▶ Exercise directions
Return only those lines of the records below in which "with" appears.

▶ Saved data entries
----------------------------------------

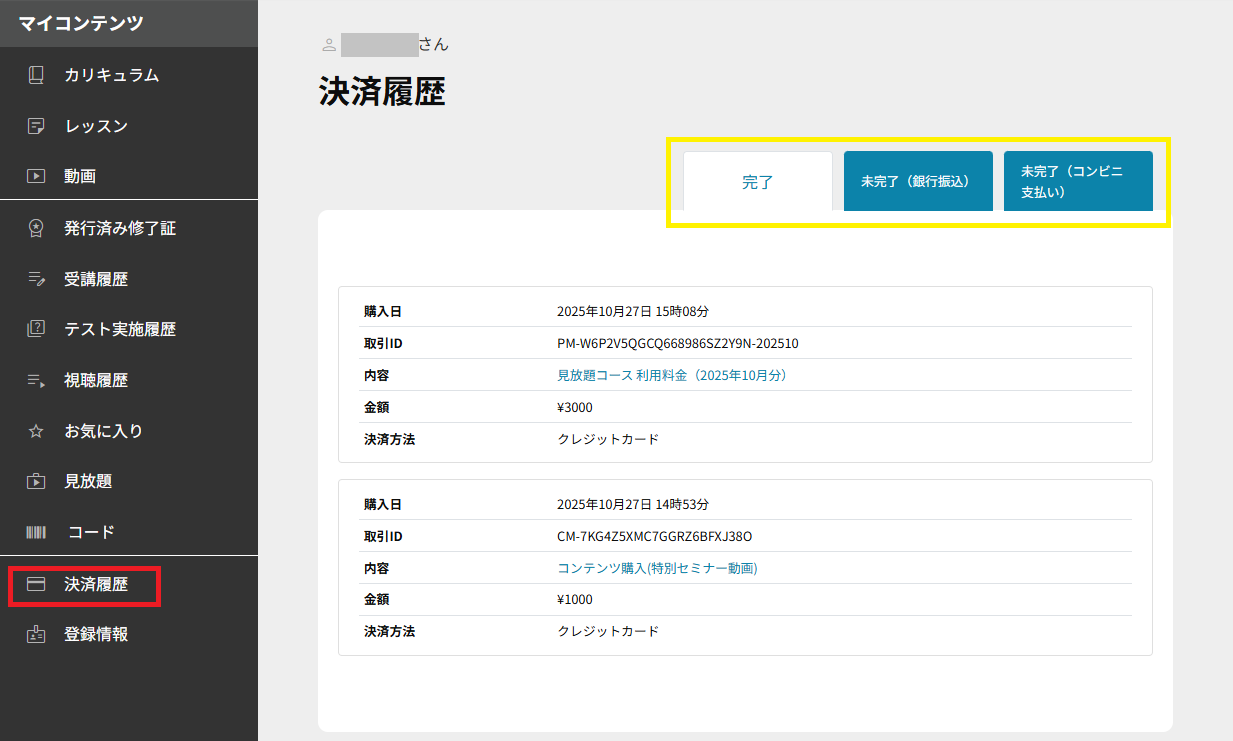This screenshot has width=1233, height=741.
Task: Click the play icon beside 動画
Action: point(36,176)
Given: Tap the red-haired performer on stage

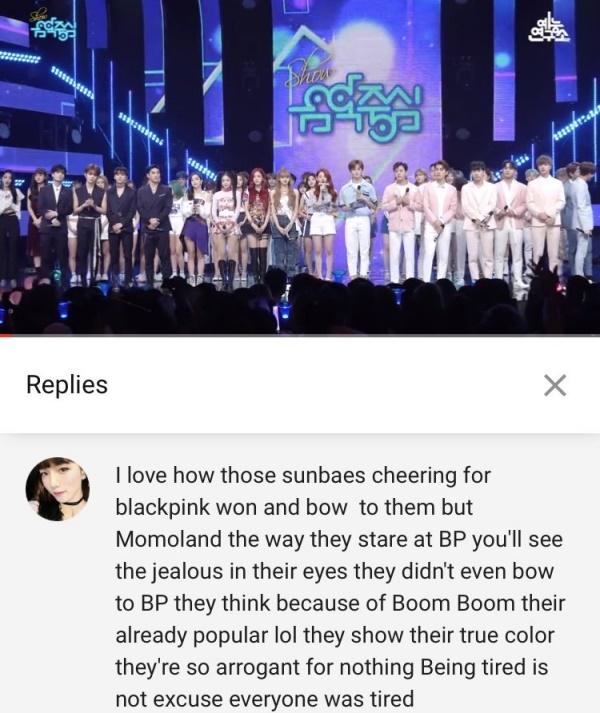Looking at the screenshot, I should [257, 221].
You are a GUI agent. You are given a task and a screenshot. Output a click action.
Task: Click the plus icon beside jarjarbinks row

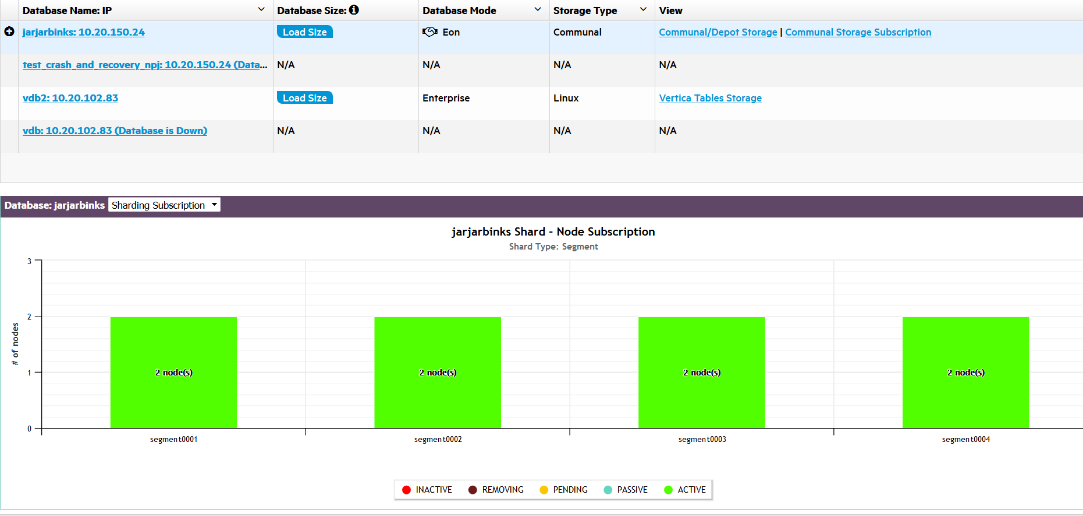(x=10, y=32)
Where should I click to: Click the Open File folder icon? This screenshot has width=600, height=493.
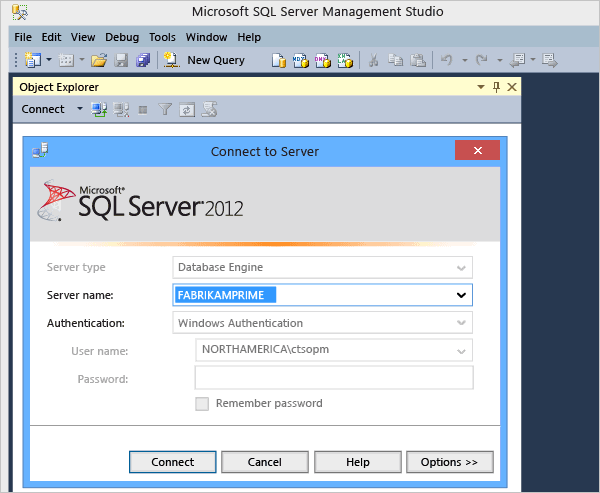click(99, 60)
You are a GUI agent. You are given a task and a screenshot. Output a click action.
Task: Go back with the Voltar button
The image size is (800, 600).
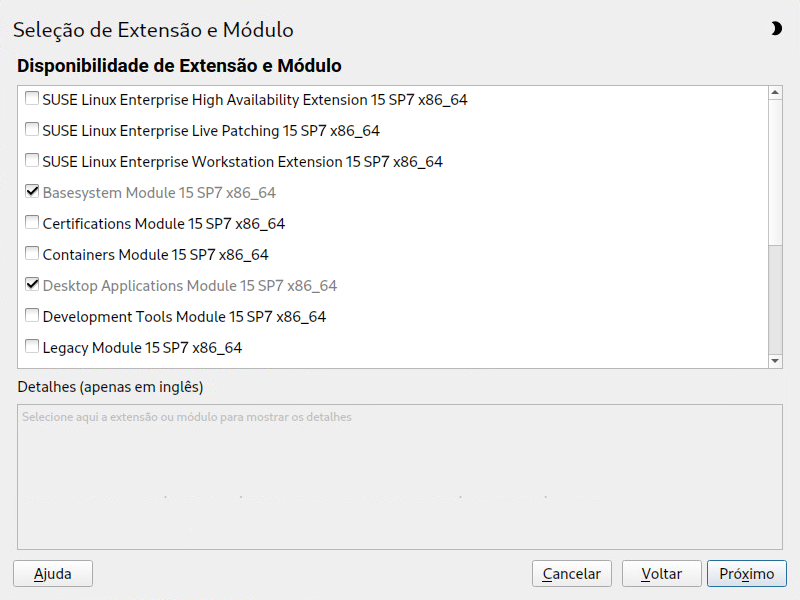(661, 574)
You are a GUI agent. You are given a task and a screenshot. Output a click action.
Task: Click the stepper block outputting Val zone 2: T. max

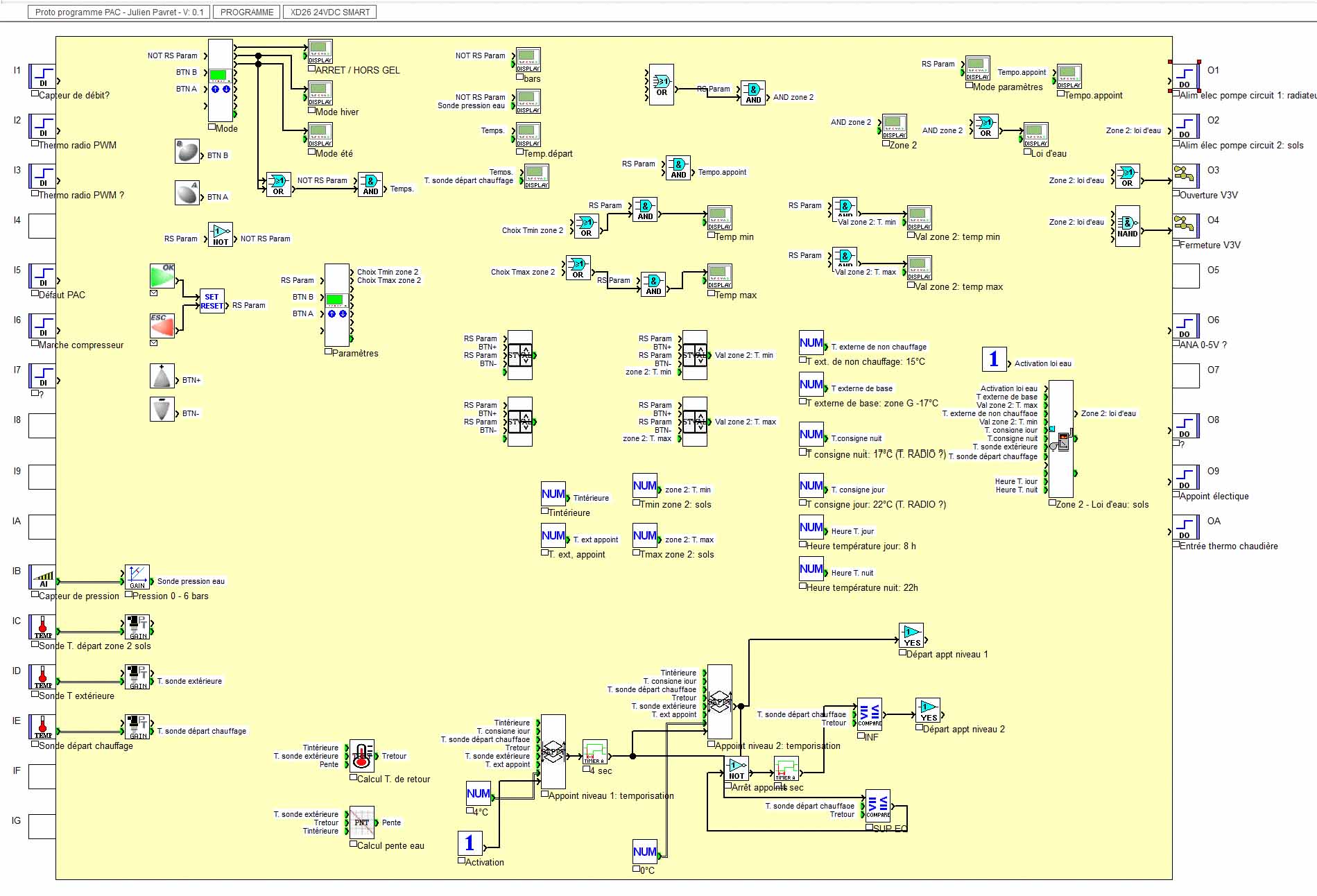[x=695, y=422]
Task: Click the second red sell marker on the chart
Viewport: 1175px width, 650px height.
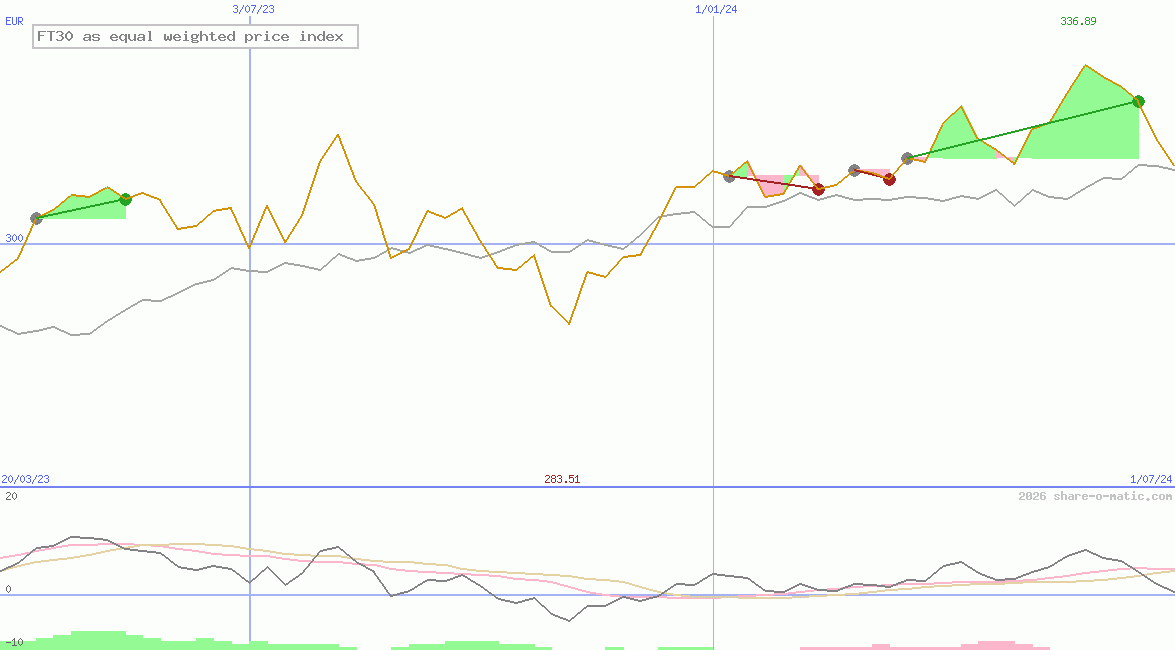Action: pyautogui.click(x=889, y=179)
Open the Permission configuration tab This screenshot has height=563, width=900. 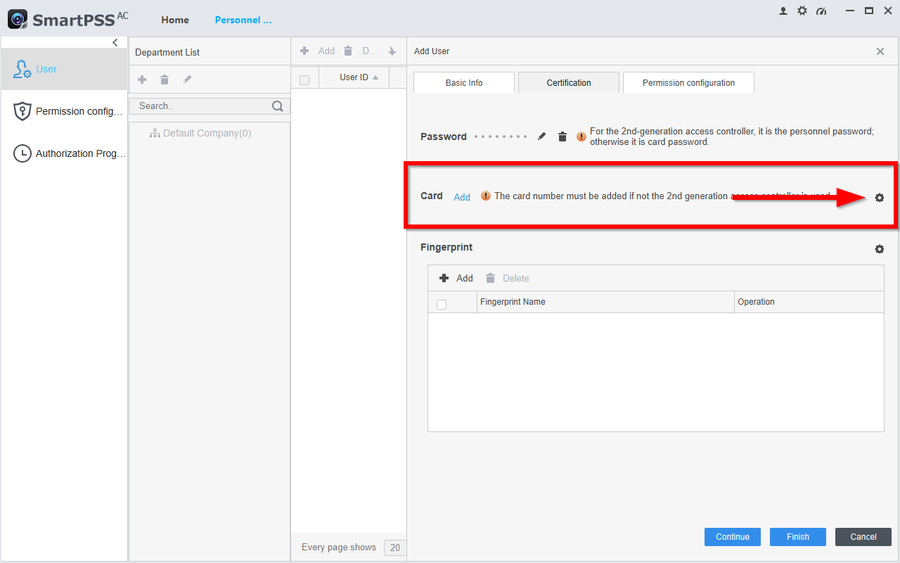(688, 83)
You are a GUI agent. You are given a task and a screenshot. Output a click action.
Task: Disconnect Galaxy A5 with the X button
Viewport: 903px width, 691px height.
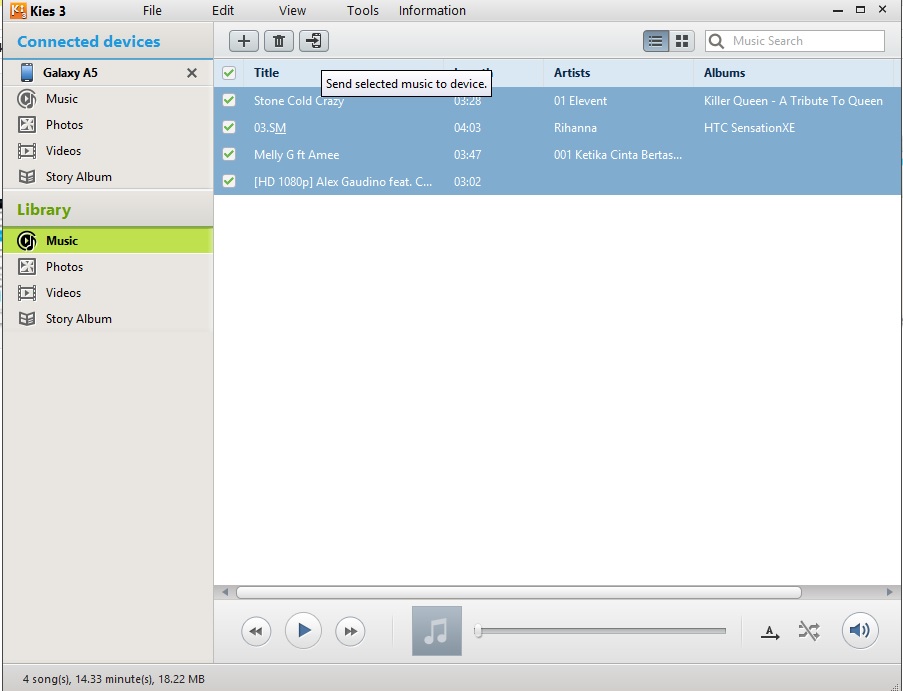pyautogui.click(x=192, y=73)
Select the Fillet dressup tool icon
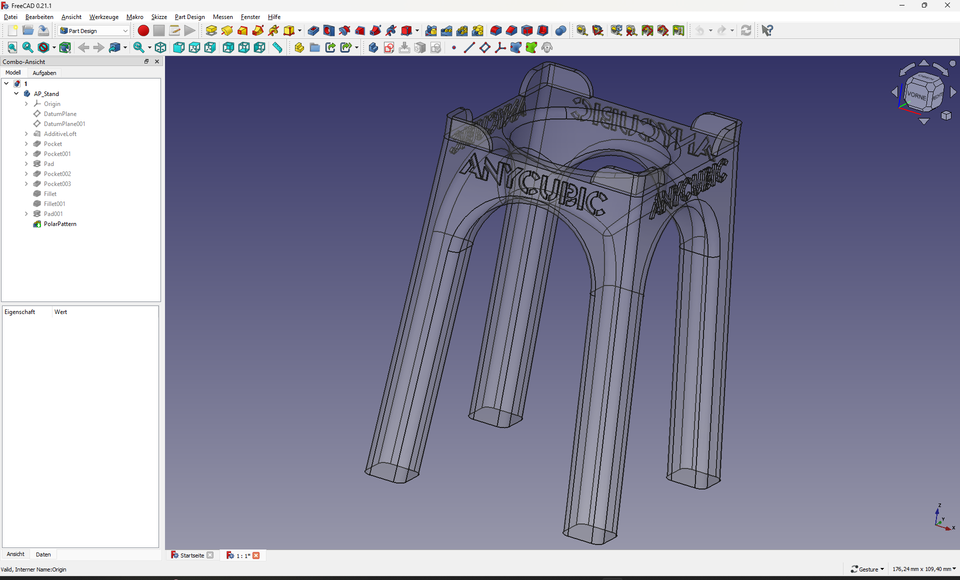Screen dimensions: 960x580 click(x=496, y=31)
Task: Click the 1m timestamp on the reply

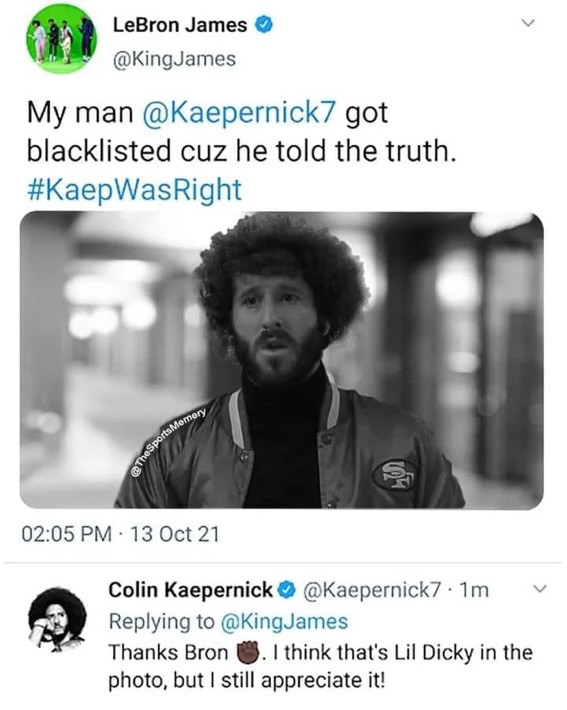Action: click(x=474, y=590)
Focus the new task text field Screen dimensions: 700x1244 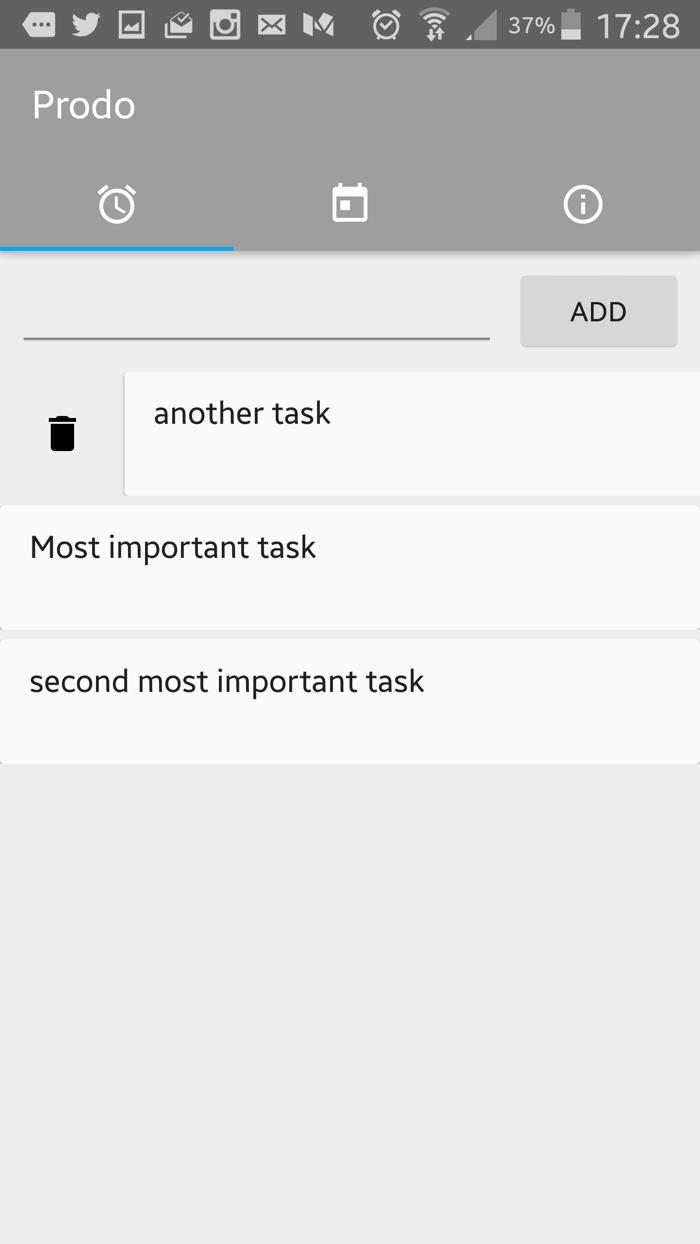[257, 313]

----------------------------------------

▶ Task solution
Task: Go back with the Voltar button
Task: Disconnect Galaxy A5 with the X button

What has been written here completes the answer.